SCOPO DELL'ESERCIZIO »
Riassumi il brano in due frasi.

BRANO »
«La scienza non può essere democratica», dice Roberto Burioni, ovvero, ribadisce Piero Angela: «La velocità della luce non si decide per alzata di mano». Il che sta più o meno a significare: ognuno, con onestà intellettuale, può – e deve – parlare di ciò che ha studiato e conosce profondamente, che può argomentare e sostenere basandosi sui dati.
Ora, fare divulgazione scientifica è faccenda alquanto complessa, che richiede doti non comuni e rappresenta uno dei crucci di molti ricercatori.
C’è chi su questo ci perde il sonno. Maria Pia Abbracchio – docente di Farmacologia e prorettore dell’Università statale di Milano – sosteneva sulle pagine della nostra rivista: «Noi scienziati dobbiamo fare una forte autocritica. Nei decenni passati abbiamo parecchio mancato. Il ricercatore era un topo di laboratorio interessato solo ai suoi esperimenti: lavorava sodo, con grande passione, ma senza preoccuparsi di comunicare quello che stava facendo, invece questa è un’esigenza che si sente sempre di più anche all’interno del mondo scientifico. Molto spesso la mancanza di conoscenza solleva le più grandi paure, per questo lo scienziato deve essere trasparente, corretto e pronto a eliminare alla base tutti i timori attraverso la spiegazione del proprio lavoro».

L’importanza di una corretta “traduzione”

Insomma, per raccontarsi e farsi capire è indispensabile un vero e proprio sforzo di traduzione linguistica che consenta di rendere accessibile al pubblico la cultura scientifica, senza tradirne la rigorosità.
Ben venga dunque, in quest’ottica, la decisione di Giulia Grillo di voler migliorare la comunicazione del suo dicastero, nominando un esperto in grado di far comprendere ai cittadini scelte che riguardano la loro salute e che incidono profondamente sulla loro stessa vita.

RECORD FORNITI »

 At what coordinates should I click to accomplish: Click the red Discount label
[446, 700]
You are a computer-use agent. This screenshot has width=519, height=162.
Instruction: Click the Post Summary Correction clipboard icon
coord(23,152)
...
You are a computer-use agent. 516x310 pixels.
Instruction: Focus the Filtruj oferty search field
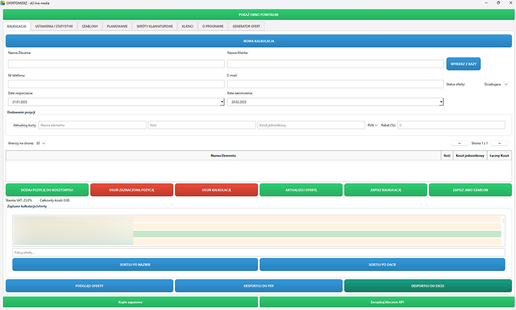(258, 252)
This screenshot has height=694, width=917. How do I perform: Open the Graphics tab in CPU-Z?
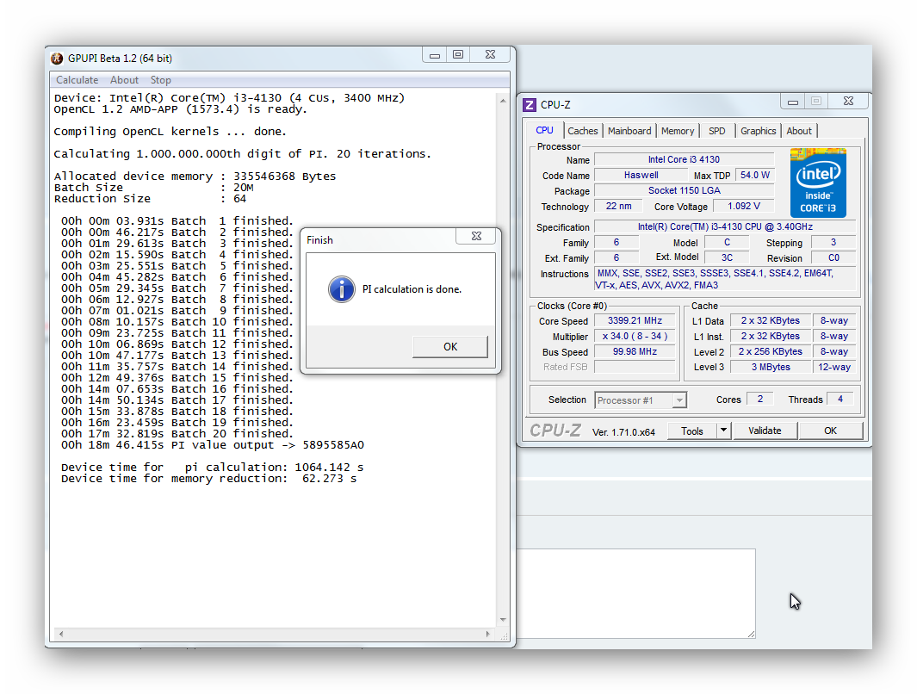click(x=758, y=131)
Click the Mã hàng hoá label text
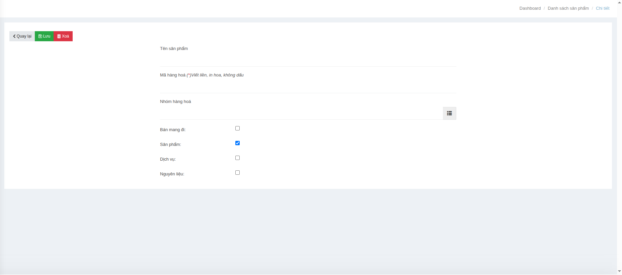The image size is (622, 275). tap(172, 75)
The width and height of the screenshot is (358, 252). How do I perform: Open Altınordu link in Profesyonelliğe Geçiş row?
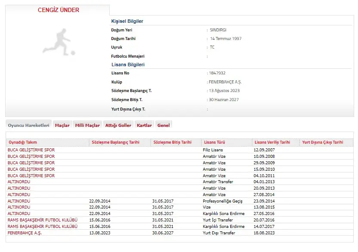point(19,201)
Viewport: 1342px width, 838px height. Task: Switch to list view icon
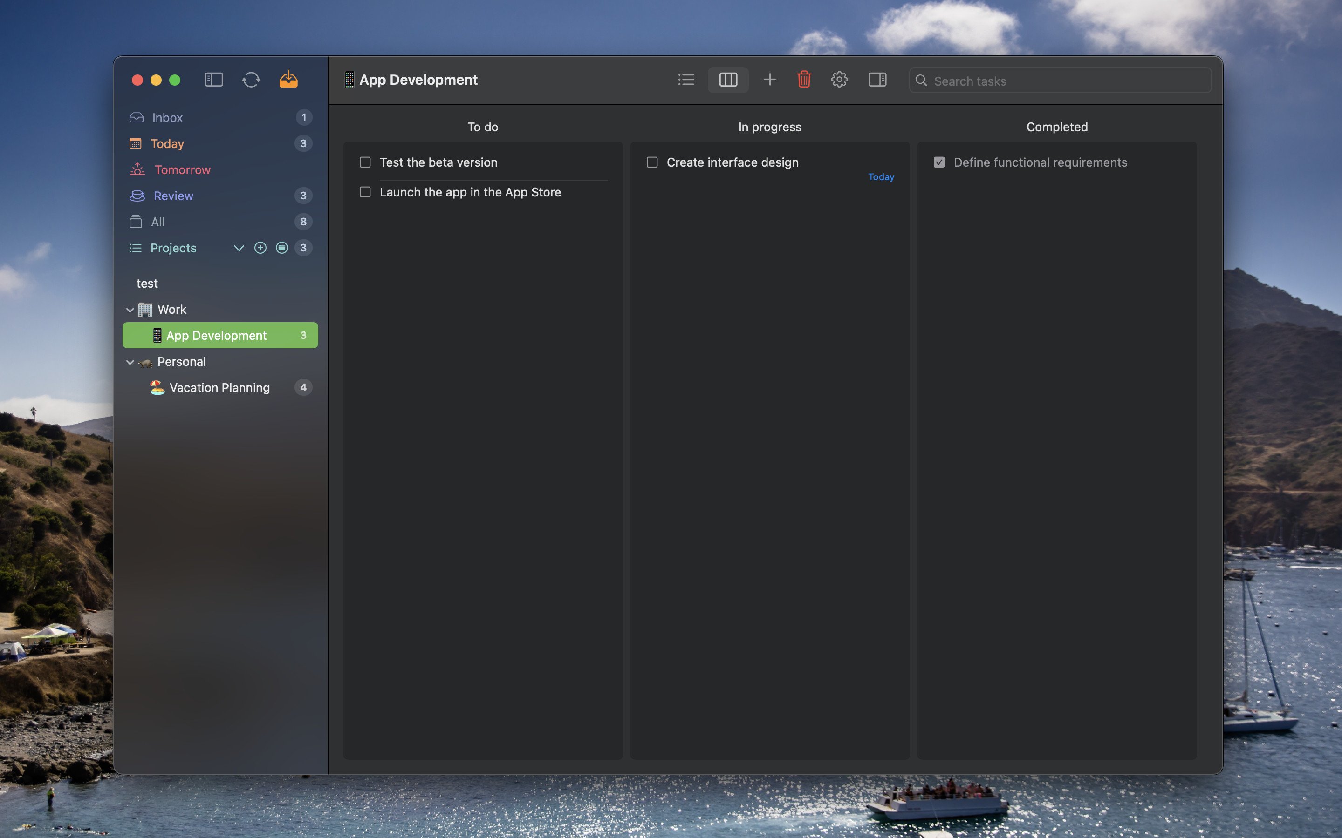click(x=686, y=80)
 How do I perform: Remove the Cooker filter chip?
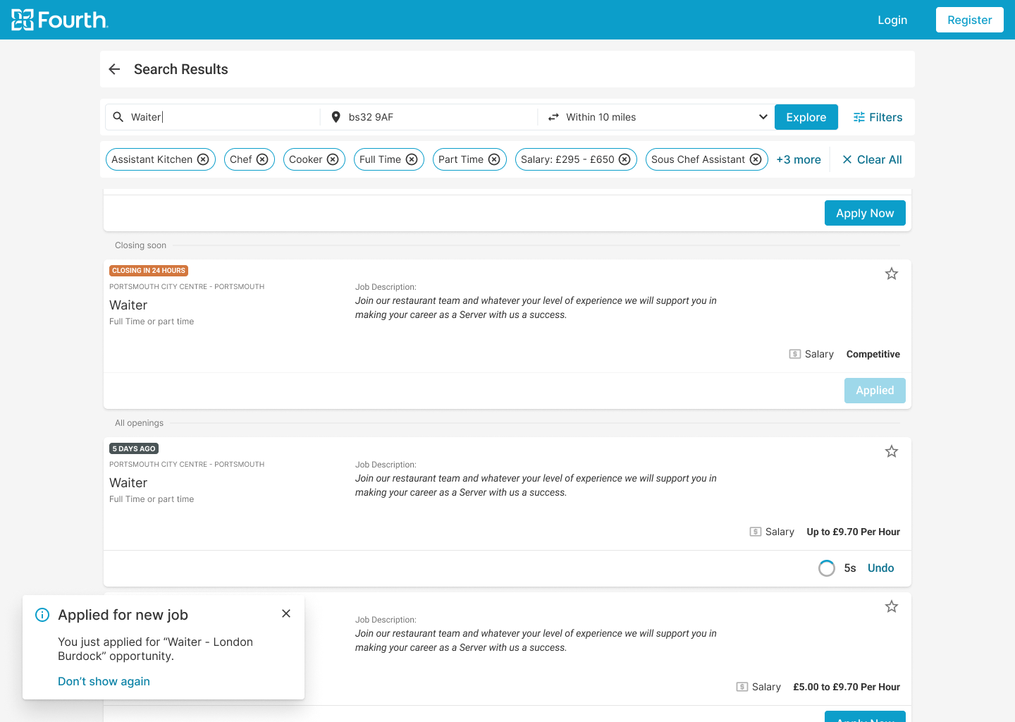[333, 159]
==
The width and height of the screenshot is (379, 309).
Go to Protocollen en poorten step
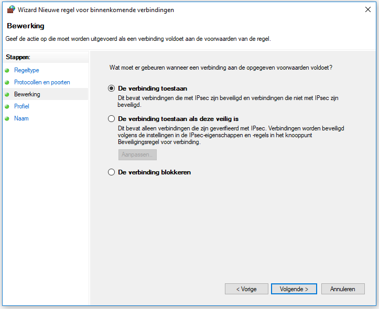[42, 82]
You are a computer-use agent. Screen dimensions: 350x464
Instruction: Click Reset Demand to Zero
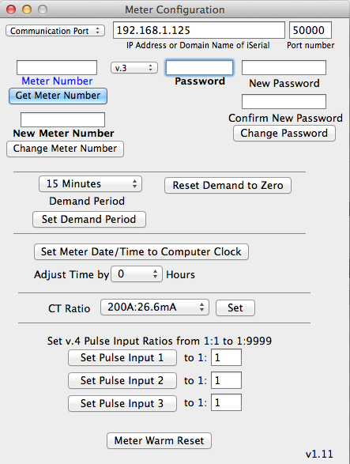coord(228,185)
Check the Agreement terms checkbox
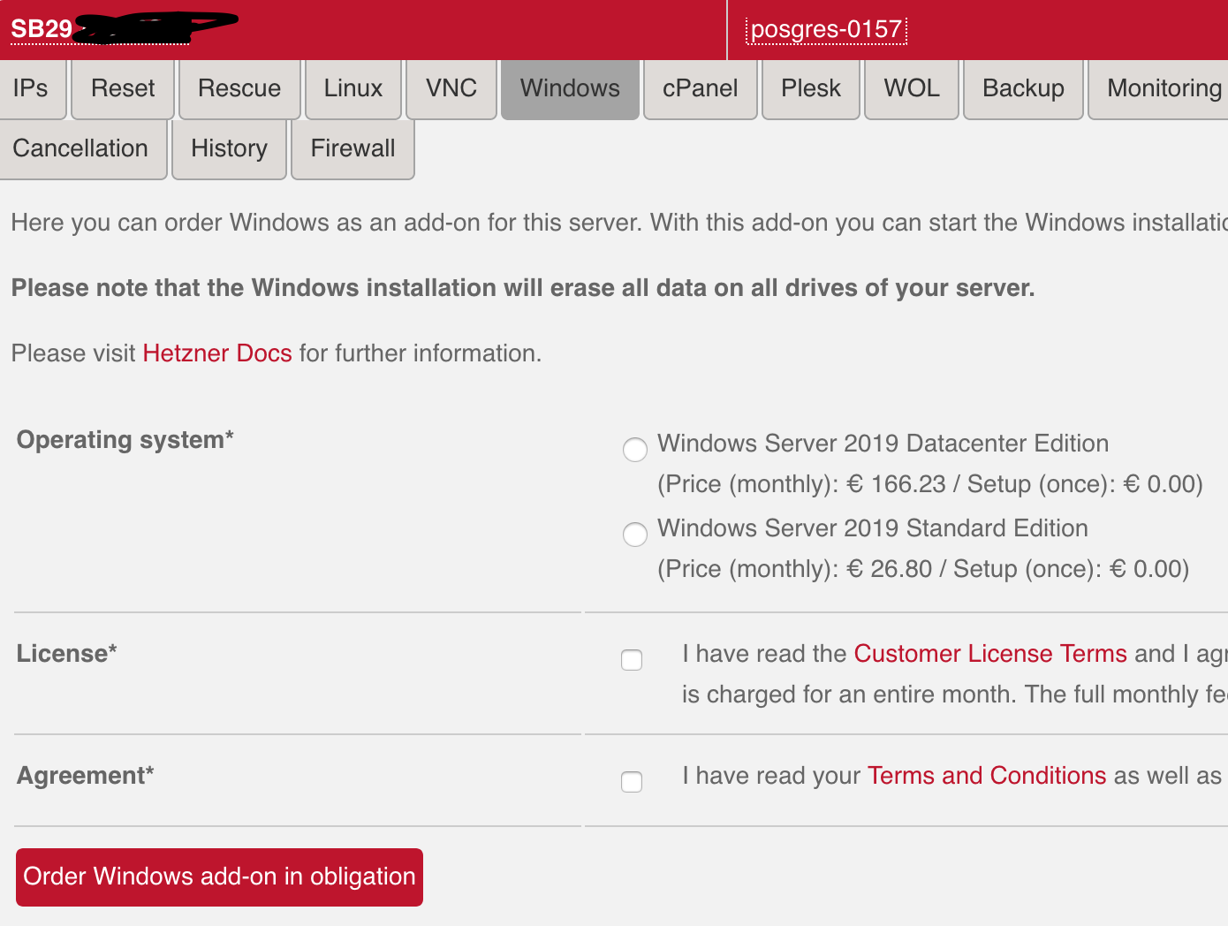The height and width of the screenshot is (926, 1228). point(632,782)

RISPOSTA »
Fare divulgazione scientifica è difficile, e secondo Maria Pia Abbracchio gli scienziati in passato hanno trascurato di raccontare il proprio lavoro, mentre oggi devono spiegarlo in modo trasparente per togliere le paure nate dalla mancanza di conoscenza. Serve quindi un vero sforzo di "traduzione" che renda la cultura scientifica accessibile al pubblico senza perderne il rigore, e per questo il brano accoglie con favore la scelta di Giulia Grillo di nominare un esperto per migliorare la comunicazione del suo dicastero.